Задания:
1. Перепишите из отрывка о войне фрагмент между словами «Однажды, возвращаясь из» и «и сильно оглушило.» включительно.
2. Подхватите повествование отрывка о войне и продолжите его сразу после последнего предложения.

Выбранный отрывок:
══════════════════════════════

Кругом распространился сильный запах карболки: бомба попала в повозку с медикаментами, убило повозочного и лошадь, из ее развороченного тела идет пар. Этот день полон тяжелых событий: рядом в доме у возвратившегося бойца в руках разорвалась граната, двое убитых и 4 ранено.

На северо-западе большое зарево, сильная канонада, невдалеке поет свои песенки любимая у советских людей "Катюша".

Однажды, возвращаясь из разведки, встретил пом. ком.2 ст. п. Аскиназе, который раньше был у меня бойцом в пулеметной роте. Пригласил нас на обратном пути заходить обедать. В Н. Руссе были в 12 часов дня. Появились 8 Юнкерсов, начали рваться бомбы. Немцы не могли смириться с ее сдачей. Непрерывная бомбежка квадрата 500x500 м длилась 3 часа. Бьем по самолетам из автоматов. Разрушений не очень много, но сильно пострадал артдивизион Минина. В 2 часа дня появились два наших «И-16», «юнкерсы», как стая стервятников, веером стали уходить, двух из них прижали истребители и повели куда-то над лесом. Мы лежали в огороде, две бомбы упали метрах в 20, засыпало землей, снегом и сильно оглушило.

В Бору видели много могил фрицев. Могилы, как правило под окнами домов, геометрически правильными рядами, маленький березовый крест и на нем каска со свастикой. Видел у убитого фрица листок, на котором нанесен участок местности с карты и помечены 3 могилы с именами Герман Кац, Иоан Миллер и Гартман - видимо его друзья по разбою, а листок приготовлен для посылки на родину.

Уже собраны с полей винтовки, некоторые разбиты пулями и осколками. Захожу к Аскиназе в дом №11. Дом №13 разрушен весь, из-под его обломков извлекаем раненную старушку, ее муж погиб. Дом №11 тоже разрушен, Аскиназе сильно убило бревном. Сильный запах пороха, в воздухе пыль. Весь снег стал серым.

Опять самолеты - летят в Павлово и над лесом раскрывается до 15 парашютов - уверены, что это десант. Позже выясняется, что это немец по ошибке сбросил продовольствие в расположение наших частей, так как фронт был путаный, а немцев дезориентировало то, то у деревни не была убрана большая свастика, выложенная из елочных ветвей - опознавательный знак их самолетов. В сброшенном грузе было - колбаса, овес, хлеб. Парашюты пошли на маскировку машин штаба дивизии.

══════════════════════════════

Элементы из набора данных:
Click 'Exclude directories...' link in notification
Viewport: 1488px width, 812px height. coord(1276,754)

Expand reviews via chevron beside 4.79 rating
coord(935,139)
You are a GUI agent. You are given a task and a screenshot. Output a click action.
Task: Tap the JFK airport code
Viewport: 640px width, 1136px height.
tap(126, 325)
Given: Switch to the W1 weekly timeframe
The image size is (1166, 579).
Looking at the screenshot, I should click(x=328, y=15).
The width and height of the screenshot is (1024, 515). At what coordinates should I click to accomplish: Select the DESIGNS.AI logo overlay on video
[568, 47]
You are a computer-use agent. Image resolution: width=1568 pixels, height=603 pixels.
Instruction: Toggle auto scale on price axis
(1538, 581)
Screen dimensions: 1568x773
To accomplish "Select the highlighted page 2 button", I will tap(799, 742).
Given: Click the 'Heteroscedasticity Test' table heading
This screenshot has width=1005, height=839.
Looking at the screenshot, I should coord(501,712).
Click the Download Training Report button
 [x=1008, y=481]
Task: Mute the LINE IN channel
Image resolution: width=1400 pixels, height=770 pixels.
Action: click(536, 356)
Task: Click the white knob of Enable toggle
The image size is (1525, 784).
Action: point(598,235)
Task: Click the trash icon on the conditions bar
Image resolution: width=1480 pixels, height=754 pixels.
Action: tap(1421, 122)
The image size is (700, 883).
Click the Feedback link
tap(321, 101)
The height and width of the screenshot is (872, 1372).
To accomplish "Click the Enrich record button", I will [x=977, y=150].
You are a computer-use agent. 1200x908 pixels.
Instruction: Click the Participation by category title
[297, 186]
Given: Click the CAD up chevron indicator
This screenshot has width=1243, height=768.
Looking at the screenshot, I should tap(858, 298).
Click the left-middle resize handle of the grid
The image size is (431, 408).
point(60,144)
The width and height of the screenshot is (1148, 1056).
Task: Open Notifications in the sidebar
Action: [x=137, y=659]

══════════════════════════════

Ожидаемые ответы:
1.
Однажды, возвращаясь из разведки, встретил пом. ком.2 ст. п. Аскиназе, который раньше был у меня бойцом в пулеметной роте. Пригласил нас на обратном пути заходить обедать. В Н. Руссе были в 12 часов дня. Появились 8 Юнкерсов, начали рваться бомбы. Немцы не могли смириться с ее сдачей. Непрерывная бомбежка квадрата 500x500 м длилась 3 часа. Бьем по самолетам из автоматов. Разрушений не очень много, но сильно пострадал артдивизион Минина. В 2 часа дня появились два наших «И-16», «юнкерсы», как стая стервятников, веером стали уходить, двух из них прижали истребители и повели куда-то над лесом. Мы лежали в огороде, две бомбы упали метрах в 20, засыпало землей, снегом и сильно оглушило.

2.
Возвращаемся на Поленовщину, из Н. Руссы по дороге в тыл едет несколько подвод и крестьяне на салазках вывозят оставшееся имущество, У дороги огромная воронка, в которой скроется две грузовых машины: спущена 1000 кг бомба, летчик метил в двигавшуюся по дороге батарею, но за исключением трех раненых лошадей и нескольких контузий, вреда не причинил.

В Ольшанке меня ждало письмо от жены, беспокоится о моей судьбе, пишет, что в Москве жизнь стала трудней, нет света, нет угля, плохо с питанием, но москвичи бодры, октябрьский кризис миновал, город стал крепостью.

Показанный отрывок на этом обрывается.